Seringnya ku mengikat kesedihan di mulutku,
mengunyah lamat-lamat agar mudah untuk ku telan.
Tak sadar bahwa beberapa bagian yang masih liat perlahan mengendap di bawah permukaan dan terkadang memaksa lidahku untuk memuntahkannya.
Beberapa kali aku mengoyak secarik kertas yang penuh aksara kehampaan,
dan membuangnya bersama secarik yang lain.
Sampai aku beranjak pun kau tak pernah sadar bahwa rindu yang menemanimu mengandung patahan-patahan pilu yang tak bisa ku ungkapkan.
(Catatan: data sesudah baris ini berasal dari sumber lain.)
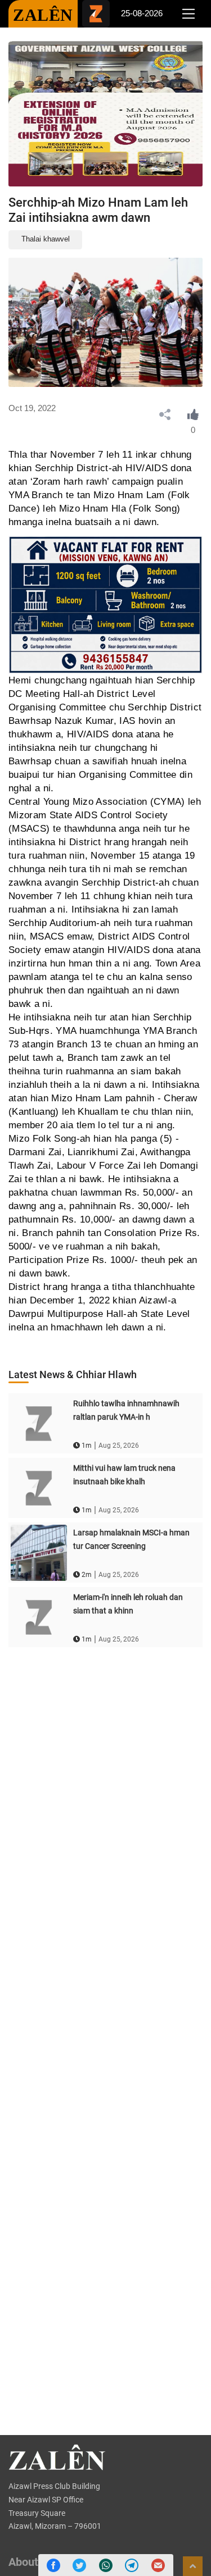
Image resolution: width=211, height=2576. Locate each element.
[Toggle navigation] (188, 14)
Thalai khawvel (45, 239)
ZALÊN (43, 15)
Aku tahu di balik cinta akan selalu ada air mata yang bergelayut di mata saat aku merengek agar kau mengurungkan niatmu untuk pergi berlenggang meninggalkanku.
Dan aku tersadar bahwa pelukanmu sungguh penenang jiwaku.
Tapi pelukan itu kau hadiahkan padaku agar aku tidak meraung-rauang memintamu untuk tetap tinggal.
Pelukanmu tak abadi, cintamu pun.
Ketiadaan yang memenuhi dada mulai meledakkan air mataku.
Kau semakin menyengsarakanku.
Kau menyeruput diammu dan mengudarakan sisa pilu yang belum kau berikan padaku.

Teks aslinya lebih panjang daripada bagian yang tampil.